Short task 1 — Please shorten the paragraph beginning "This theme aims to develop" in the nuclear research themes text, keeping its main facts.
Short task 2 — In the nuclear research themes text, what practical application is given for Software Reliability?
Short task 3 — Write the next part of the nuclear research themes text, following on from its final sentence.

Quoted text —
The South West Nuclear Hub structures its research under the following themes:

1. Nuclear Materials and Modelling

This theme aims to develop a fundamental understanding of the inter-relationship between material 'microstructure', nano- to micro-scale, for nuclear materials and their physical, chemical and mechanical properties under extreme environmental conditions , including neutron irradiation.

2. Systems Reliability

  • Software Reliability

Theoretical research: bounds on failure probabilities for computation.

Practical application: risk analysis for critical software systems

  • Organisational Safety

Theoretical research: modelling the dynamics of socio-technical systems in large organisations.

Practical application: early recognition of precursors to large industry accidents, enabling interventions to be put in place.

3. Structural Integrity

The investigation of the behaviour of materials and structures across multiple length scales, in both ‘normal’ and ‘aggressive’ environments.

Information shown —
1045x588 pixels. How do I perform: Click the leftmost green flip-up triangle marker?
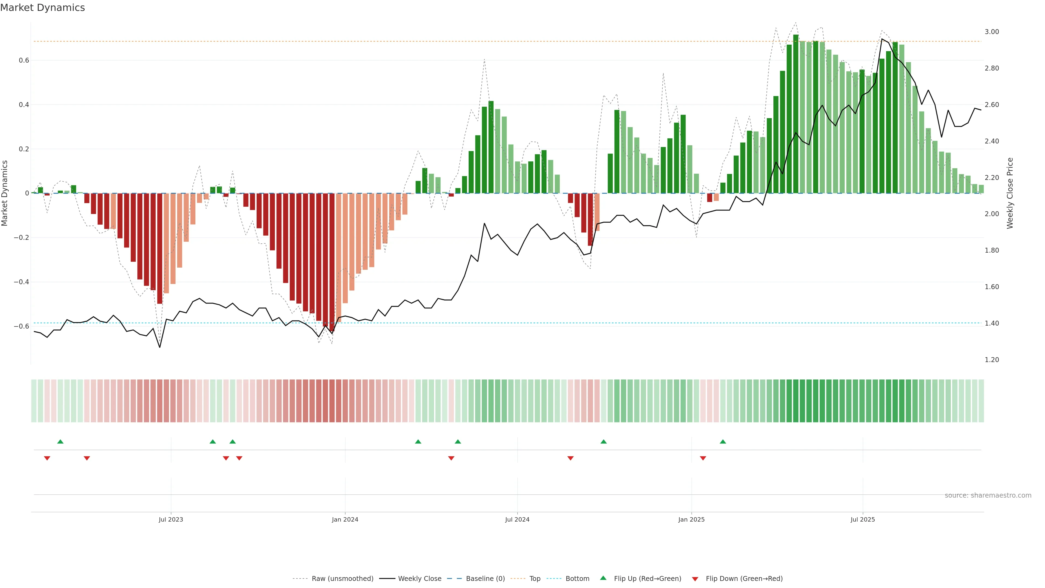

Written reply 1 — This theme seeks a fundamental understanding of how the nano- to micro-scale microstructure of nuclear materials relates to their physical, chemical and mechanical properties under extreme conditions, including neutron irradiation.

Written reply 2 — Risk analysis for critical software systems.

Written reply 3 —
Research covers a number of engineering topic areas including:

  • advanced structural integrity;
  • joining and forming;
  • residual stress measurement;
  • fracture mechanics.

4. Nuclear Hazards and Risks

Research seeks to directly influence decision-making in the nuclear industry on matters of:

  • use of nuclear deterrents;
  • nuclear proliferation and forensics;
  • external hazards to nuclear installations and infrastructure from floods, climate and seismic and volcanic activity at a wide range of temporal and spatial scales;
  • systems safety;
  • radiological hazards associated with contaminated land.

5. New Materials Development


6. Waste and Fuel Management

A core part of the nuclear decommissioning process concerns the safe disposal and management of used fuel and waste products. Research areas include:

  • waste disposal and effluent management;
  • nuclear material management;
  • environmental remediation of radionuclides and microstructural analysis of crystalline solids;
  • decommissioning/decontamination of reactors;
  • new fuel development.

7. Structural Engineering

Structural Engineering addresses the understanding of the fundamentals of how structures behave to be able to develop more reliable methods of analysis and design. This area includes:

  • Testing and modelling in the field of control;
  • seismic analysis;
  • structural dynamics and non-linear engineering;
  • earthquake engineering.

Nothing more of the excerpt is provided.